__TASK DIRECTIONS__
Collect from the data below each line with "computer".

*** Begin section ***

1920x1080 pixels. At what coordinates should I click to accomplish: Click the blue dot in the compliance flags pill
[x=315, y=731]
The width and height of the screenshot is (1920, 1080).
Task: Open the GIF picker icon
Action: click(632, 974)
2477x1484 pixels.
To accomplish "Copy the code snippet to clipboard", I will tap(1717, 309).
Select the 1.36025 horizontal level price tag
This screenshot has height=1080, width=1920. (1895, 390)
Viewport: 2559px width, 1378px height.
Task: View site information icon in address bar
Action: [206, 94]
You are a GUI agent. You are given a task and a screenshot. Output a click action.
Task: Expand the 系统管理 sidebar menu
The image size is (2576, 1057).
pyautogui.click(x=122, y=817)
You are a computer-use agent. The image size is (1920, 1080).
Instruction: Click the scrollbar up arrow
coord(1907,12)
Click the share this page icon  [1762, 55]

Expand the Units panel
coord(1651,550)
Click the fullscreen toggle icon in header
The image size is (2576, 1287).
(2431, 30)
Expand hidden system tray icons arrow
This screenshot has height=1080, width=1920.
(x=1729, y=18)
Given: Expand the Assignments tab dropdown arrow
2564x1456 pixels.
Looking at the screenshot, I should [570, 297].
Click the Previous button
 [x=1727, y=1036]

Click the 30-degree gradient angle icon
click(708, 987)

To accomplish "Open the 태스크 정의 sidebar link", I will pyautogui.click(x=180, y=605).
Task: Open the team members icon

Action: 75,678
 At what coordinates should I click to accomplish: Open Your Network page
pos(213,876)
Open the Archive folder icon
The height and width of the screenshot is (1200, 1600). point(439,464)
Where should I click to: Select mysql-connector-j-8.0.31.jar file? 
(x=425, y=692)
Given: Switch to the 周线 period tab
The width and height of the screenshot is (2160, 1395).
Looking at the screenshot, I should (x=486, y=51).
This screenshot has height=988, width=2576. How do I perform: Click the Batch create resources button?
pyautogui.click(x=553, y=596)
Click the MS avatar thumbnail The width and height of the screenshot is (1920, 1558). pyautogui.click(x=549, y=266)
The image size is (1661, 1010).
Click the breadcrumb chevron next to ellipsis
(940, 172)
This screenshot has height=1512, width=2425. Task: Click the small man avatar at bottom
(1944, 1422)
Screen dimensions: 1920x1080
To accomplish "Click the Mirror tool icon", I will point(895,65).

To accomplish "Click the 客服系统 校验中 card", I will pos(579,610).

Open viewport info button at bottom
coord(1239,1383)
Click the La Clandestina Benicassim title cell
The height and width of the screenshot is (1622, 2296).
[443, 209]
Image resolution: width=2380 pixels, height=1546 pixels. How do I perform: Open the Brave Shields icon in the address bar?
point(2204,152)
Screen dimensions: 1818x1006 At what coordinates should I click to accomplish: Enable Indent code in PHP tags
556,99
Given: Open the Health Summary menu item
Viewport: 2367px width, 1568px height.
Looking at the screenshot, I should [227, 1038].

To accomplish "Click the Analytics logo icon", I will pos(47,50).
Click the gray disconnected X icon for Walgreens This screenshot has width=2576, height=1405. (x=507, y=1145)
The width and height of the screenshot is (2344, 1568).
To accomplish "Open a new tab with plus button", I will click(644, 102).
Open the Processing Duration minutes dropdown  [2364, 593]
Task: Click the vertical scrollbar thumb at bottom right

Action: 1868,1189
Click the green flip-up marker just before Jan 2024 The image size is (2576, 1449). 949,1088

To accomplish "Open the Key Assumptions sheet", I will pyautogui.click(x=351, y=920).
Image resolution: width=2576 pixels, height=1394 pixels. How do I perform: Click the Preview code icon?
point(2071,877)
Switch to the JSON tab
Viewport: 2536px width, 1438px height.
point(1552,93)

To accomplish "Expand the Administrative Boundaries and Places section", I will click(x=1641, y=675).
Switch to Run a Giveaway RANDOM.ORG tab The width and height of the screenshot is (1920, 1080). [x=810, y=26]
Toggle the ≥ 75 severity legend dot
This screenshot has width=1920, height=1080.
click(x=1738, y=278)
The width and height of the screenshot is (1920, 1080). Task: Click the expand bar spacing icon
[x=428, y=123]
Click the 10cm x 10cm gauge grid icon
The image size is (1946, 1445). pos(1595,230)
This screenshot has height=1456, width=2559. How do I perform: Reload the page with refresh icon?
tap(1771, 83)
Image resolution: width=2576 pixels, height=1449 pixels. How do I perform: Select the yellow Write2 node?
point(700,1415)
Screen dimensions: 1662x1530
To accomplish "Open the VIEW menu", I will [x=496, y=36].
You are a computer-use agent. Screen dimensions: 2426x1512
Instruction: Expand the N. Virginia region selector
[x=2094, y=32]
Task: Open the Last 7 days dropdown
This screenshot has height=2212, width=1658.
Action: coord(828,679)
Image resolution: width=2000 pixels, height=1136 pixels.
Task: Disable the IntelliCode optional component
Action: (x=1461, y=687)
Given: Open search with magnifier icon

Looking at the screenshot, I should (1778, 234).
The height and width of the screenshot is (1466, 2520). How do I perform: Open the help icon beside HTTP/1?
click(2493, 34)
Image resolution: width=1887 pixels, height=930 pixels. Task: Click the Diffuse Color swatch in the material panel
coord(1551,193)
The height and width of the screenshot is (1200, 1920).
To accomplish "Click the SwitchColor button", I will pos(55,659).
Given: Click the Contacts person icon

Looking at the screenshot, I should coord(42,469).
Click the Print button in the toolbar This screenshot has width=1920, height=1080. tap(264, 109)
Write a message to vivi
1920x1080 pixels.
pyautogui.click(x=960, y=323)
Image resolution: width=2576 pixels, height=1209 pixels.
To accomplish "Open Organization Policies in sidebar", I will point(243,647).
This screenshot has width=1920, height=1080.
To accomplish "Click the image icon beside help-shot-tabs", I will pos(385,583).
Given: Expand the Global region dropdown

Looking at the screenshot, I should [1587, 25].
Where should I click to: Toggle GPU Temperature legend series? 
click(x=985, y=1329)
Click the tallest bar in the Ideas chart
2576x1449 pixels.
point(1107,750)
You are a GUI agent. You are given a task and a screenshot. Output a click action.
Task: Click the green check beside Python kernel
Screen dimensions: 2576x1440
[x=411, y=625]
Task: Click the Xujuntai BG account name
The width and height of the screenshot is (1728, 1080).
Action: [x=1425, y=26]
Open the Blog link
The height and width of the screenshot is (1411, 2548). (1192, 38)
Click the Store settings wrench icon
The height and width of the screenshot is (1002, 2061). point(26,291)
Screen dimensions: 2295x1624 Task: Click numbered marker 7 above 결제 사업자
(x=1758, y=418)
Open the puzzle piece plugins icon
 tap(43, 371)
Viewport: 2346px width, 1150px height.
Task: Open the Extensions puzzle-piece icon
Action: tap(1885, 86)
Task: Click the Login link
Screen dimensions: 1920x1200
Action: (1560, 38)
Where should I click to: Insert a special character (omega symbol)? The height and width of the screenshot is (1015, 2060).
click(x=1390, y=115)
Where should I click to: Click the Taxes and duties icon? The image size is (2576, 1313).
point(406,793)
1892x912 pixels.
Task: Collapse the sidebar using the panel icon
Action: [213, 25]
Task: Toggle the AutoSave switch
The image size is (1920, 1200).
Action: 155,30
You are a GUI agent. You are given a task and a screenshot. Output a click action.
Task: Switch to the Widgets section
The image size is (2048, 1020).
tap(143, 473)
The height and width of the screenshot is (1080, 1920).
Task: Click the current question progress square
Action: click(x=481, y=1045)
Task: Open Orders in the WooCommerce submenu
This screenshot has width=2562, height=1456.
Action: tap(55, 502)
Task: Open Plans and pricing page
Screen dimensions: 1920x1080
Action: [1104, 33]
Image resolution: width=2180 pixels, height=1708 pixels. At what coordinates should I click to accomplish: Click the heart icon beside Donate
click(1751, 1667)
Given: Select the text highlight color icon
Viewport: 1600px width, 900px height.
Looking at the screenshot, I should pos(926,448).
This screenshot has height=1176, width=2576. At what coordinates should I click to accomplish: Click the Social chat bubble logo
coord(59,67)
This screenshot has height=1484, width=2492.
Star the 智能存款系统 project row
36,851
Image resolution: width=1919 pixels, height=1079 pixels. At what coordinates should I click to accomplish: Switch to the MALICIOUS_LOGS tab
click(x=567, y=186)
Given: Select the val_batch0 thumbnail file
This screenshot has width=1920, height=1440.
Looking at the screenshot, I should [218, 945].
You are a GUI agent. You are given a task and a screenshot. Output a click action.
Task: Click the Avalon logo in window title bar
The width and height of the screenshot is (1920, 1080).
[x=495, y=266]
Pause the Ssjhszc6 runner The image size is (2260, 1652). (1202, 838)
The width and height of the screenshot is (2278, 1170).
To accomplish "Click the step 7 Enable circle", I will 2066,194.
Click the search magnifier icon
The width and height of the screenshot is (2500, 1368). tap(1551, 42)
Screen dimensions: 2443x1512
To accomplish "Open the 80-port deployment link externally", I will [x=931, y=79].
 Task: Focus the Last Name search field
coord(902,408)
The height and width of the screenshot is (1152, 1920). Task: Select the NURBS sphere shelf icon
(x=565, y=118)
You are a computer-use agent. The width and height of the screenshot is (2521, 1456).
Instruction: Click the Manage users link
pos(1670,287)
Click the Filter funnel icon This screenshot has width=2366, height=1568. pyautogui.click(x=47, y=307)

*** End section ***

__RESPONSE BOX__
You are a computer-use agent. The image size is (1920, 1080).
You are a computer-use agent. Screen dimensions: 2426x1512
You are a computer-use agent. The width and height of the screenshot is (2521, 1456).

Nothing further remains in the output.